Extract provided:
□ □ □ □ □
Age of Sail Heritage Centre

The Age of Sail Heritage Centre (also known as the Age of Sail Heritage Museum) is a museum and heritage centre at Port Greville, Nova Scotia, Canada. It focuses on the history of Parrsboro Shore communities along the Minas Channel of the Bay of Fundy with an emphasis on the area's shipbuilding and lumbering heritage.

Age of Sail Heritage Centre
Established1994
Location8334 Route 209
Port Greville, Nova Scotia Canada
TypeCommunity and Marine Museum
CuratorOralee O'Byrne
Websitewww.ageofsailmuseum.ca

The Site

The Port Greville Lighthouse on the Grounds of the museum

The Museum consists of a number of historic buildings moved to a central site on the banks of a scenic ravine beside the tidal Greville River. The main building is a former 1854 Methodist Church. In addition to the original building the site is home to a cafe/gift shop, the Port Greville Lighthouse,[1] a boat shed, a blacksmith shop and a band saw shed. Several walking trails lead from the museum to historic and natural features along the river.
□ □ □ □ □
Given material:
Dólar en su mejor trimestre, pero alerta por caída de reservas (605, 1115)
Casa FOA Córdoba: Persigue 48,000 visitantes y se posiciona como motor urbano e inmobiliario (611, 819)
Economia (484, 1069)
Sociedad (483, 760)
□ □ □ □ □
Task set:
(a) Copy word for word the portion of the Age of Sail Heritage Centre article that begins with the words containing "The Port Greville Lighthouse on" and ends with "along the river.".
(b) Resume the Age of Sail Heritage Centre article after its final sentence, carrying it forward in the same manner.

Per-task answers:
(a)
The Port Greville Lighthouse on the Grounds of the museum

The Museum consists of a number of historic buildings moved to a central site on the banks of a scenic ravine beside the tidal Greville River. The main building is a former 1854 Methodist Church. In addition to the original building the site is home to a cafe/gift shop, the Port Greville Lighthouse,[1] a boat shed, a blacksmith shop and a band saw shed. Several walking trails lead from the museum to historic and natural features along the river.

(b)
History

The heritage centre began with the Greville Bay Recreation and Development Group formed in 1981 to develop the Port Greville area. The group at first developed a picnic park on the old Red House Landing Site and worked on building and maintaining washrooms and a picnic area. In 1988 the chair of the group Ross Colins put forward the idea of a museum. In 1991, the Greville Bay Shipbuilding Museum Society was incorporated with the goal of protecting and preserving working heritage" with a "hands-on shipbuilding museum" focusing on the Parrsboro Shore's extensive lumbering and shipbuilding history.

The 2011 expansion to the museum

Later that same year the committee took on the task of clearing and cleaning the site and erected an information building. In 1992 the McLeod family donated a building, formerly the Cochrane Hall and originally a Methodist church built in 1854. It was dismantled and moved 2 kilometres to the site where it sat for a year as funding was raised. In 1993, reconstruction began.

In 1994, the Age of Sail Heritage Centre Museum was opened to the public. After its first year the centre won a provincial architecture award for innovative design.[2] An expansion is underway for 2011 to provide public events, research and conservation space.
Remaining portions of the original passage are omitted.